If we are to stop consuming fossil fuels, i.e. burning them into the atmosphere, we must stop producing them. The alternative, which is promoted today as “carbon capture and storage,” appears to be full of perils and will probably appear too costly anyway. At any rate, to stop producing fossil fuels means to take said fuels out of the cycle of commodities — to refuse to grant them value (in the sense of exchange-value). To make “crude oil reserves” into something that is no longer a commodity is to go against the current political order and its economic centerpiece, the global “free market.” The denial of this truth is the more common species of denial.
So how can we confront a world in denial? Here I will have to speculate a bit, and imagine a discussion of global warming based on ideas of mass psychology which themselves say nothing about global warming.
Let me suggest three main mass-psychology explanations which, with a little effort, could be put to service in understanding what’s wrong with us, why we don’t look for a solution to global warming:
1) Neo-Gramscian. The idea here is that there is a set of hegemonic institutions which promote denier values. The public is then led to believe that the denier values are natural values, congruent with common sense. Our economic and political institutions are run by a group of people, a “jet set,” whose lifestyles are dependent upon enormous ecological footprints. For the neo-Gramscians, in between the ruling class and the workers is a managerial class, who has been tasked with solving ecological problems but who must do so in line with the wishes of the ruling class, who are their employers. The managerial class must respect environmentalism, then, but they must do so in a way that keeps everyone respecting the capitalist system, because their jobs depend upon it. So we continue to believe that our current institutions are okay, and that all we need to do is to add environmentalism to them and they will be good to go.

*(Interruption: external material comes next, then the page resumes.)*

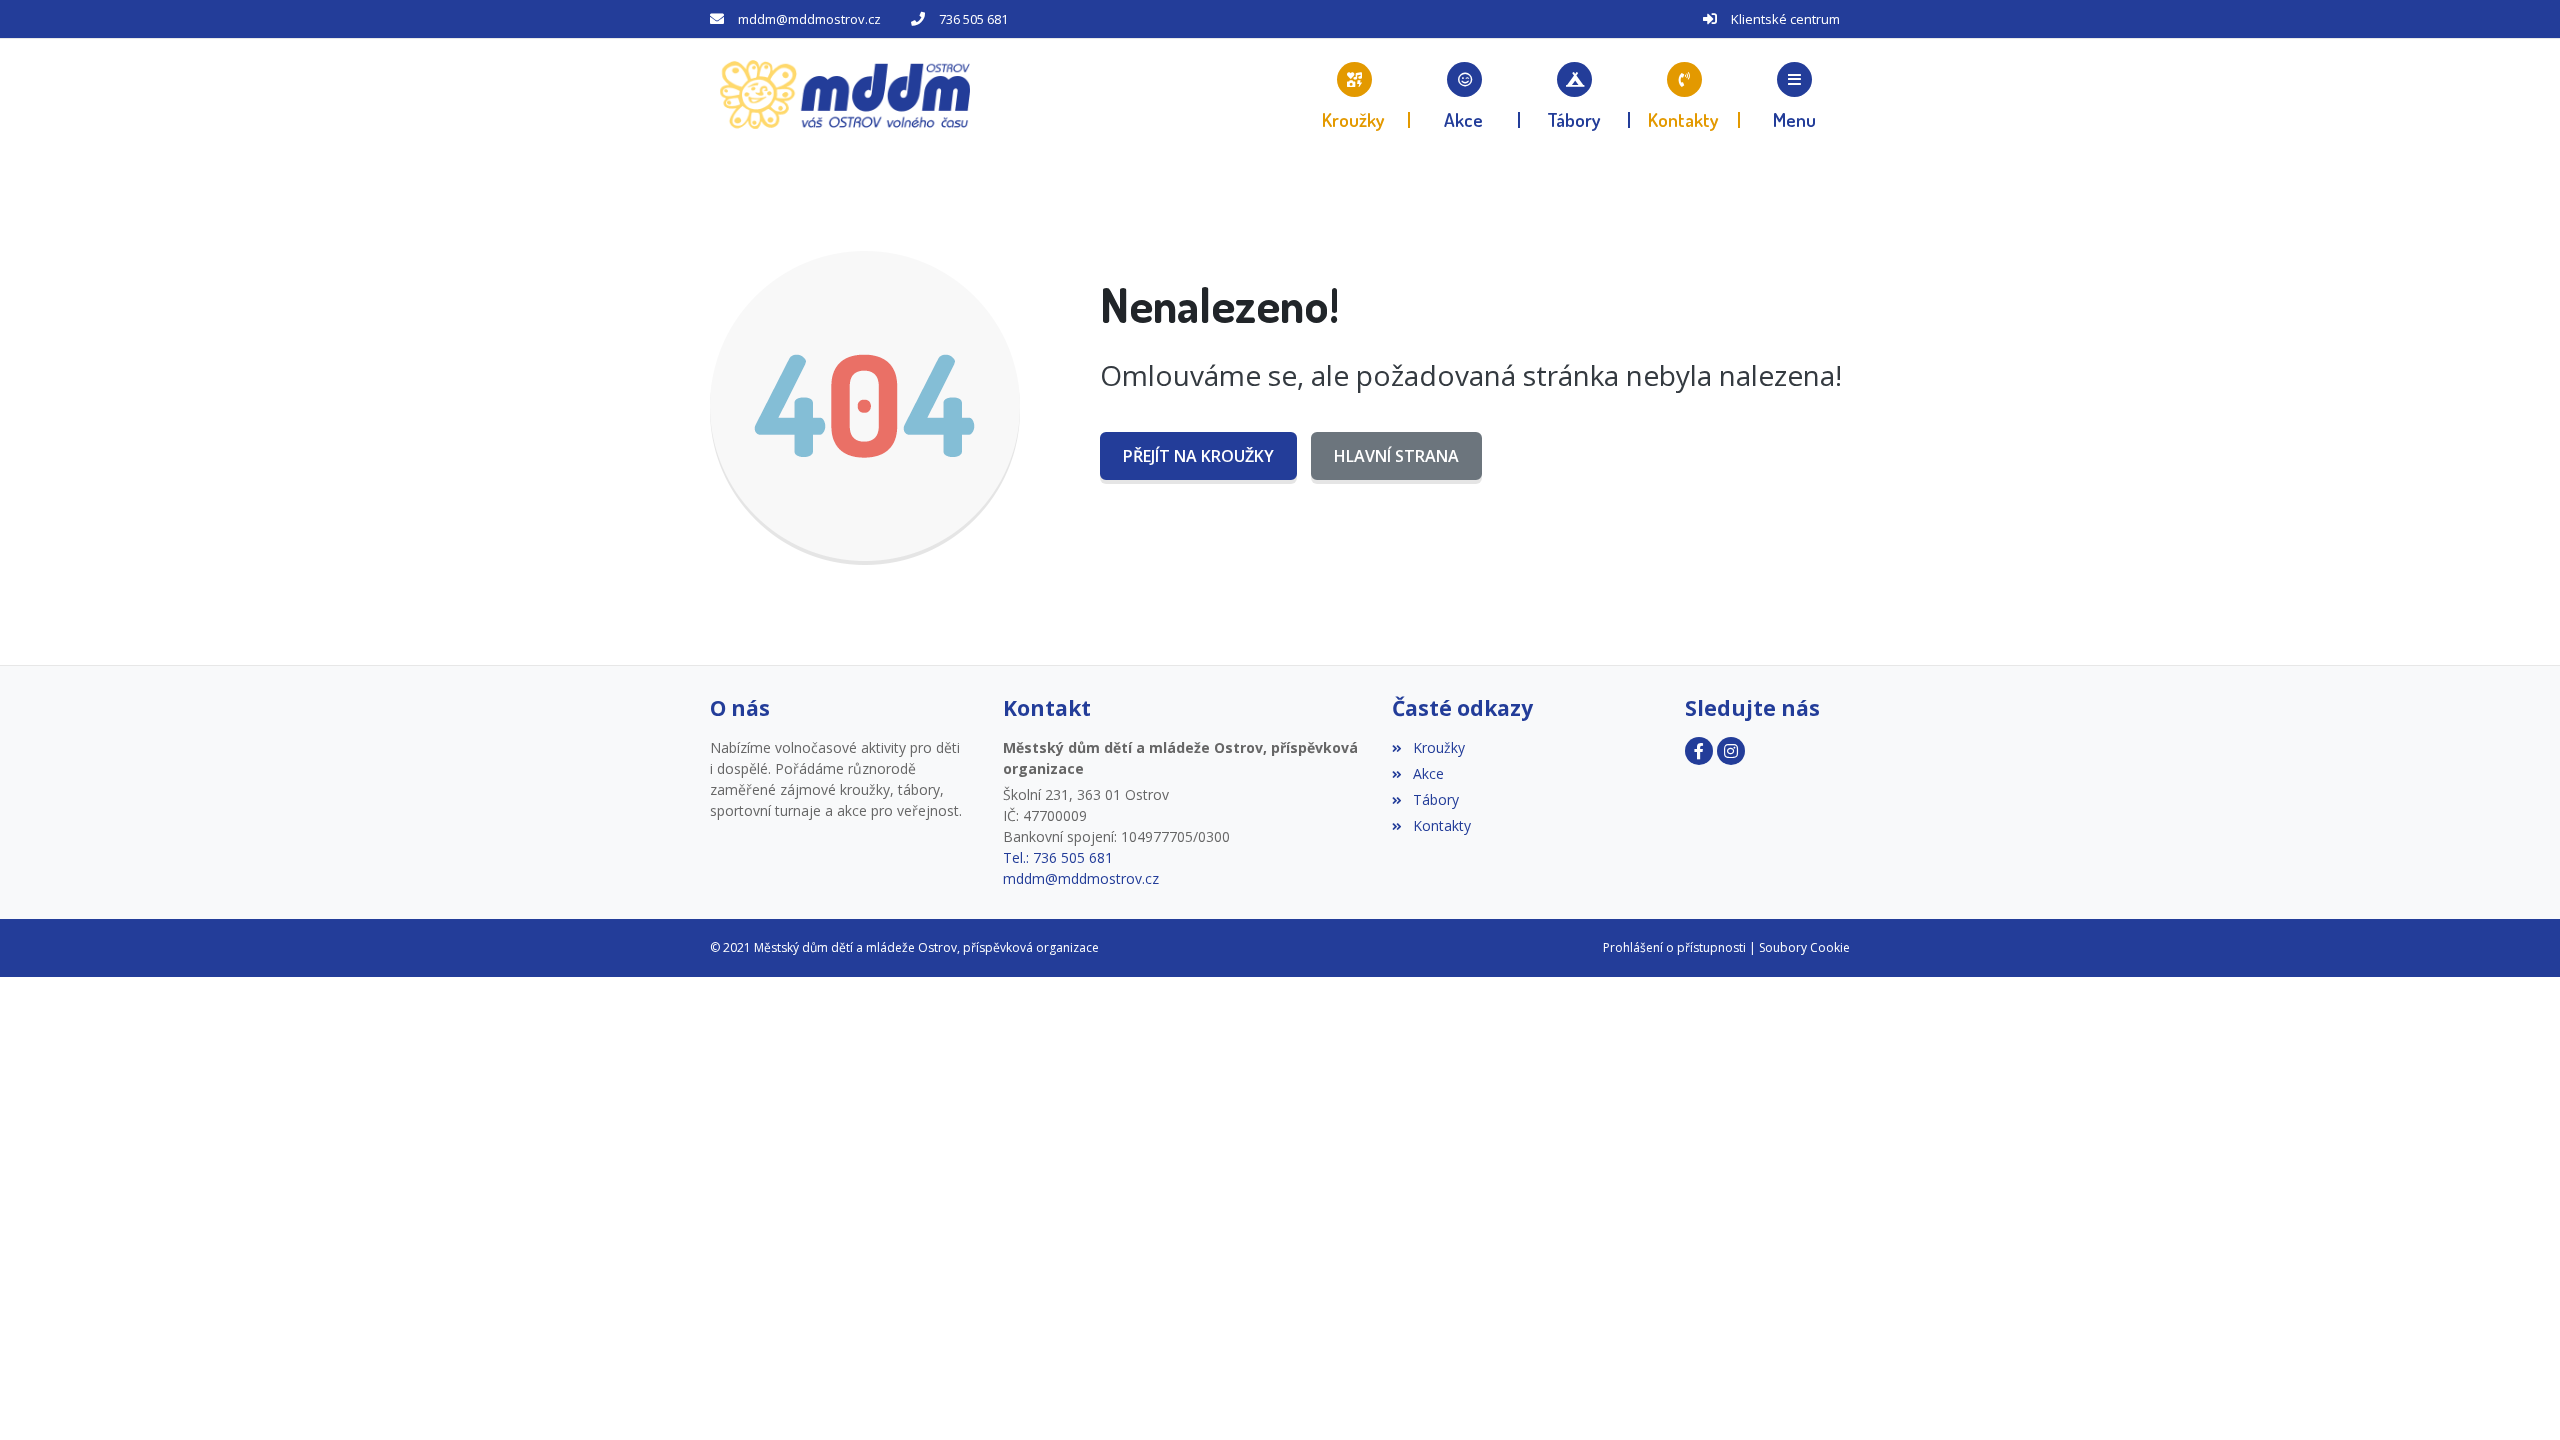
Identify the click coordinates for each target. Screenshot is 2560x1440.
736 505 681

2) Frankfurt school. In the Frankfurt school variation, humanity is compulsively attached to capitalist and consumer life, and so denial is simply an outgrowth of that compulsion. Since capitalist economic growth is dependent upon ever-upward increases in mass consumption, consumer society can never deliver satisfaction, and must instead promote compulsive consumption.
From this theory, we might speculate, the current consumer society is likely to find refuge in acts of consumption (of, perhaps, “alternative energies”) as perceived solutions to global warming, when what is needed is a supreme act of collective non-consumption, non-consumption of fossil fuels.

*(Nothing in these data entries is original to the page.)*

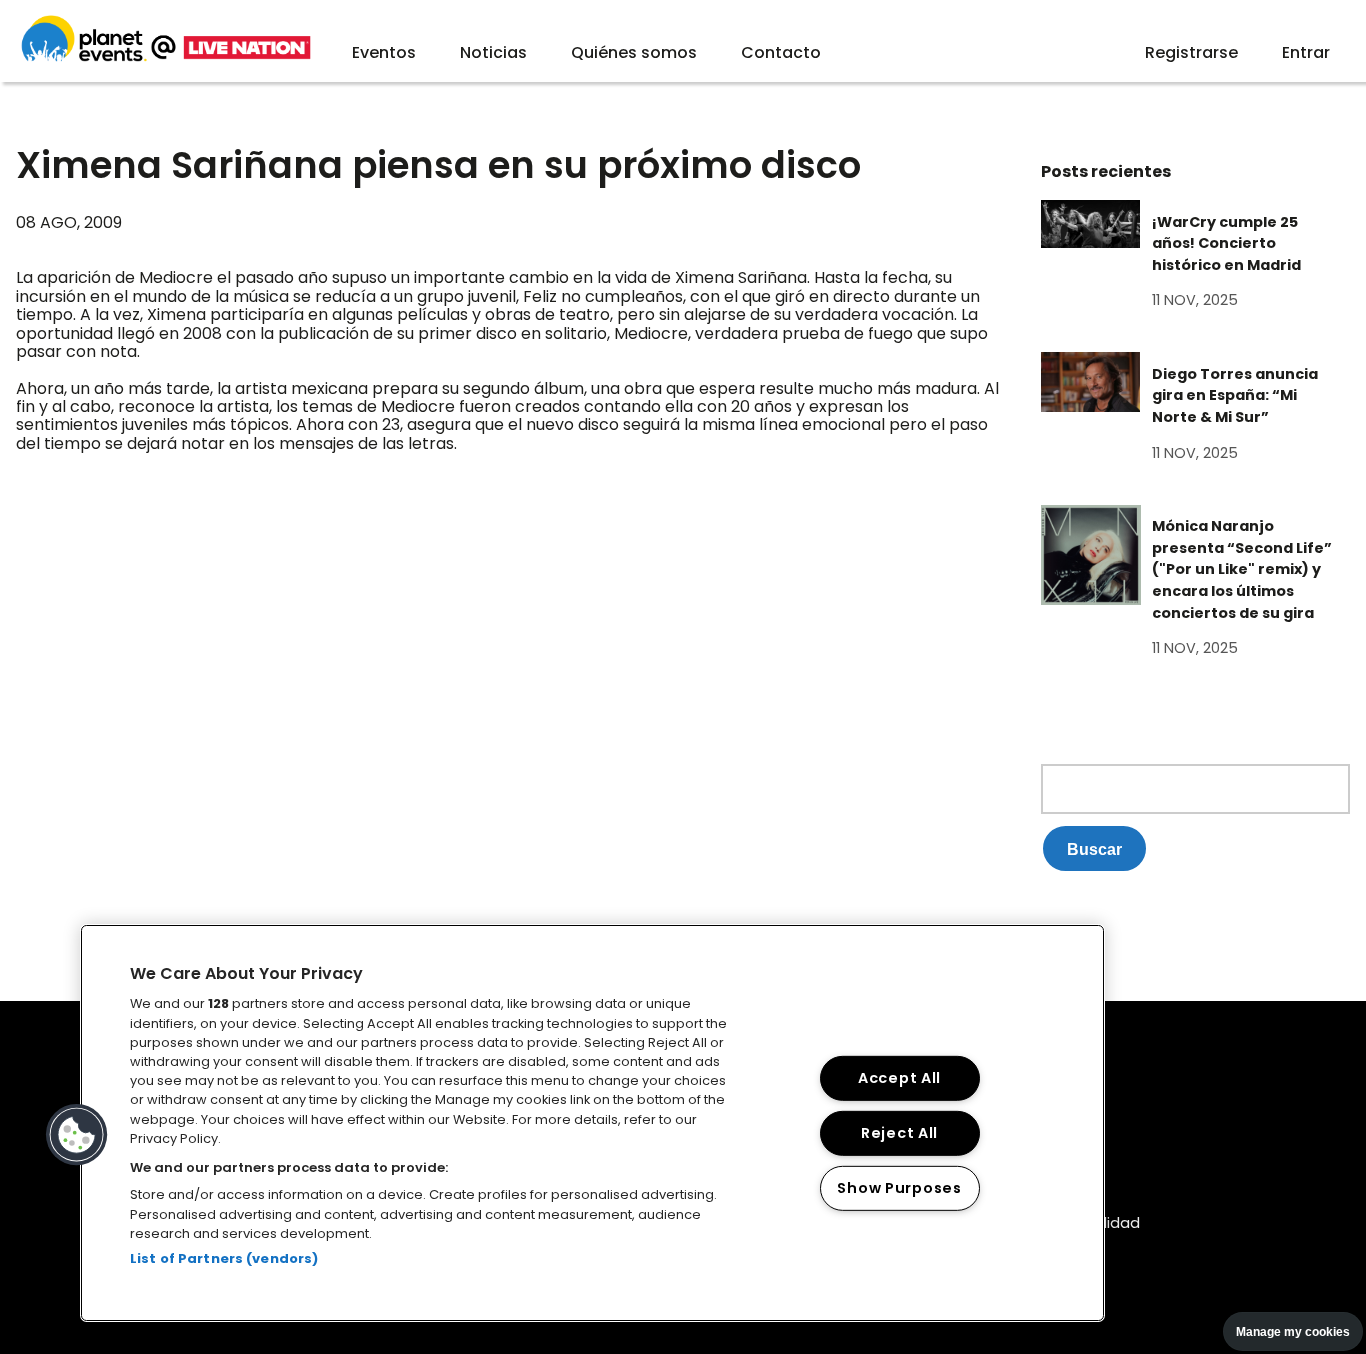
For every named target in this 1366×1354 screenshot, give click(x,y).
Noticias (493, 52)
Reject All (899, 1132)
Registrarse (1191, 52)
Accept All (899, 1078)
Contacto (781, 52)
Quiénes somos (634, 52)
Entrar (1306, 52)
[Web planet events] (166, 58)
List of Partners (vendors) (224, 1258)
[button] (77, 1135)
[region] (592, 1123)
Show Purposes (899, 1187)
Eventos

3) Neuropsychological. Here I am taking a clue from Cordelia Fine’s “A Mind Of Its Own: How Your Brain Distorts And Deceives.” One central idea underlying Fine’s examples of mental self-delusion is that minds are made up through notions of self-interest rather than of what is real. The reason why this works, Fine surmises, is that the unconscious mind is really in charge, and the conscious mind is merely fulfilling the programming of the unconscious mind. The “self interest” ideas, then, reflect what the unconscious wanted anyway.
So are we unconsciously programmed to consume fossil fuels? This brings us back to the other two mass psychologies. What in our environment refuses to let us go, when what we really want to do is find a solution to global warming?